MADANY SY, SYNDICAT DES TRAVAILLEURS DU NETTOIEMENT : « Nous attendons le paiement des salaires de novembre… »
Quelque 1.500 techniciens de surface de la région de Dakar observent le mouvement d’humeur et de grève déclenché, mercredi, par les concessionnaires de nettoiement. Si ces derniers, au nombre de 19 sociétés, réclament à l’Etat une enveloppe financière d’environ deux milliards de FCfa, les techniciens du nettoiement, eux, exigent le règlement des salaires du mois de novembre. Selon Madany Sy, secrétaire général du Syndicat national des travailleurs du nettoiement, le sort des techniciens de surface est lié à celui des concessionnaires. « Depuis mercredi, les concessionnaires ont garé leurs 200 véhicules de ramassage d’ordures, et nous sommes également obligés d’observer un arrêt de travail. Notre sort est lié au leur. Si l’Etat leur paye les arriérés, nous percevrons alors régulièrement nos salaires », a souligné M. Sy.

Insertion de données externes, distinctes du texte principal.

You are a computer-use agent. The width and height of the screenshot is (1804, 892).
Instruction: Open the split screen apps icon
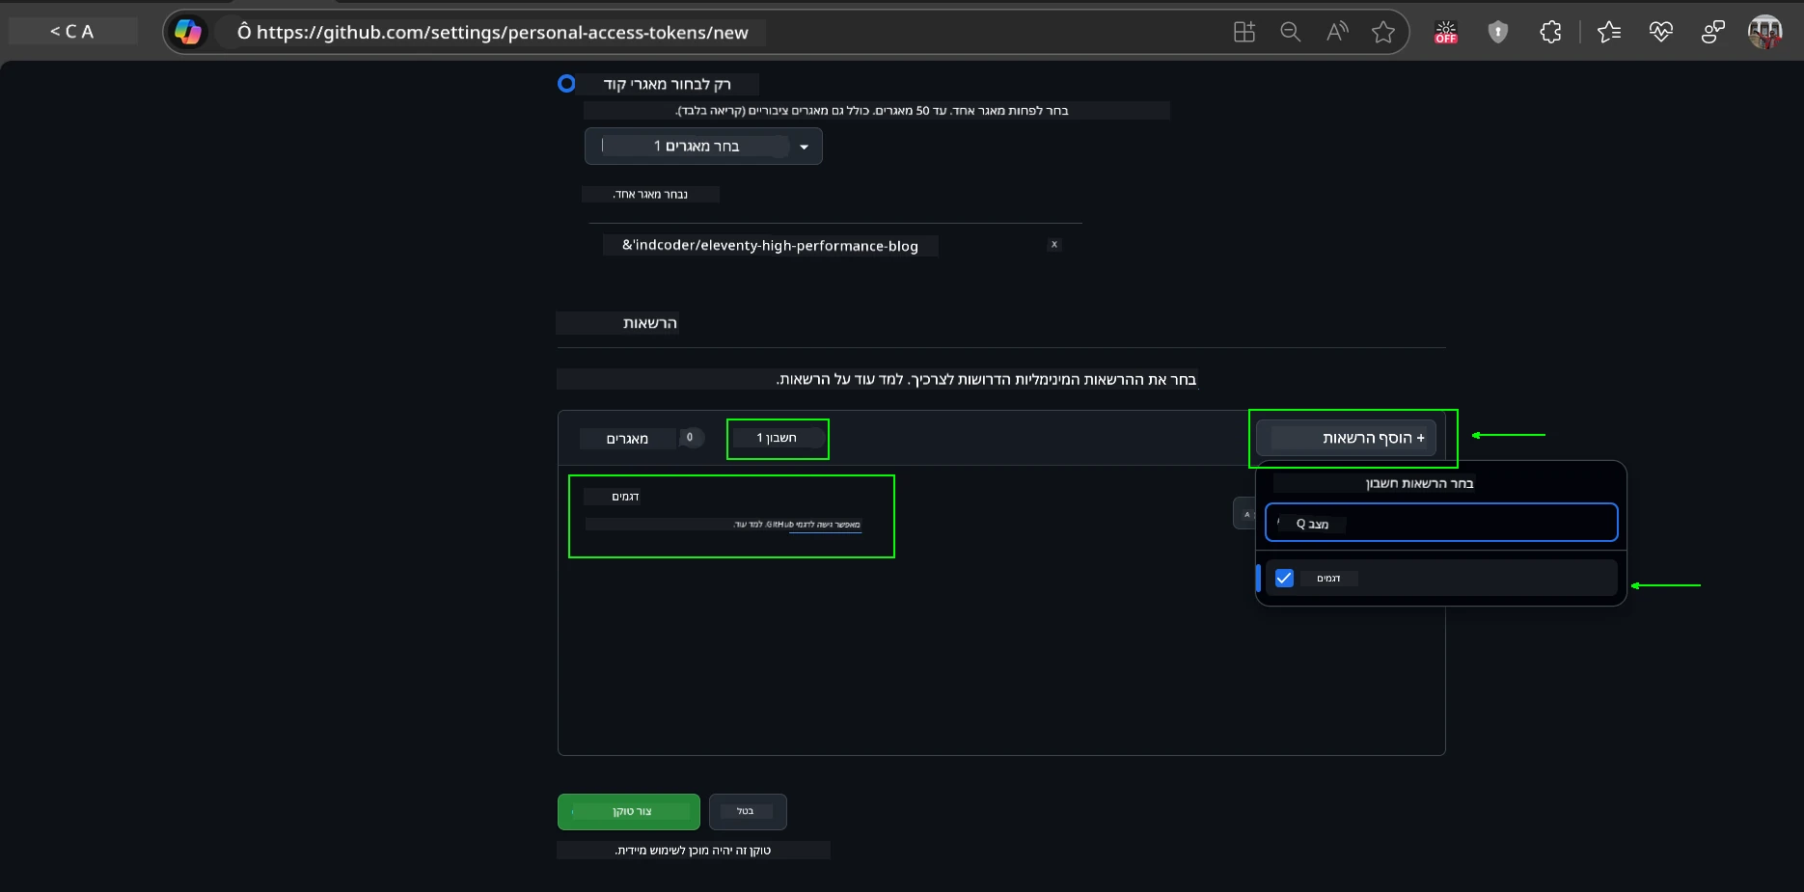(1244, 32)
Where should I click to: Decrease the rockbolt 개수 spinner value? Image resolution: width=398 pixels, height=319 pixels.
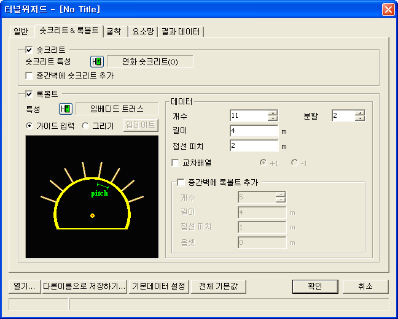(273, 118)
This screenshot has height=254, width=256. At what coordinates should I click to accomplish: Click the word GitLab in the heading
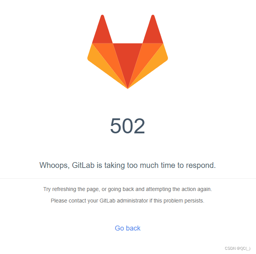coord(83,165)
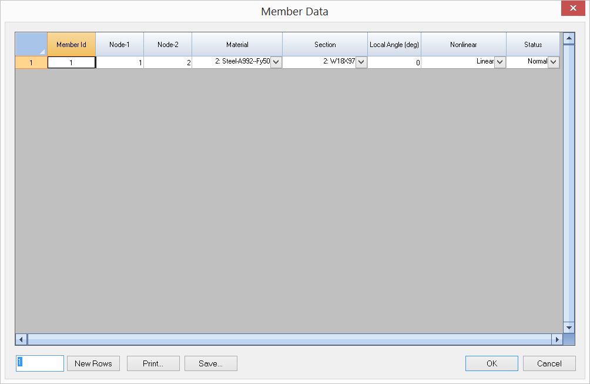This screenshot has width=590, height=384.
Task: Dismiss the dialog with Cancel
Action: [549, 363]
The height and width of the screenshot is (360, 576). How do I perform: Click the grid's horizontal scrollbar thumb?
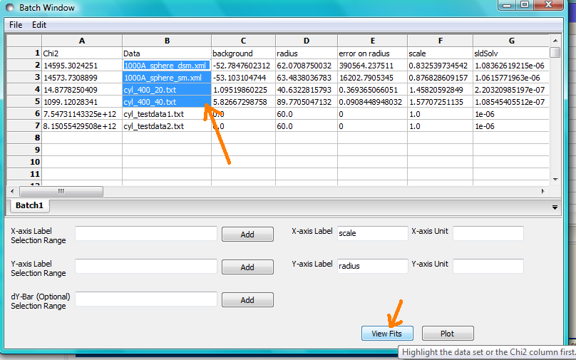tap(61, 191)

Cet arrêt du travail de la part des concessionnaires et le non paiement des arriérés se répercute donc sur la vie des techniciens de surface, remarque le secrétaire général du Syndicat national des travailleurs du nettoiement. En effet, à chaque retard dans le virement de leur salaire, la régularisation de leur mutuelle de santé est perturbée. De même que le paiement de la scolarité de leurs enfants et du loyer, a-t-il noté. « C’est un manque de considération pour nous, agents du nettoiement. Et pourtant, c’est un secteur où l’on peut tomber malade à tout moment avec ces odeurs pestilentielles et autres germes… », a martelé Madany Sy. Depuis mercredi, a-t-il ajouté, plus de 6.000 tonnes d’ordures s’amoncellent dans les rues de la capitale sénégalaise. Une menace pour la santé des populations.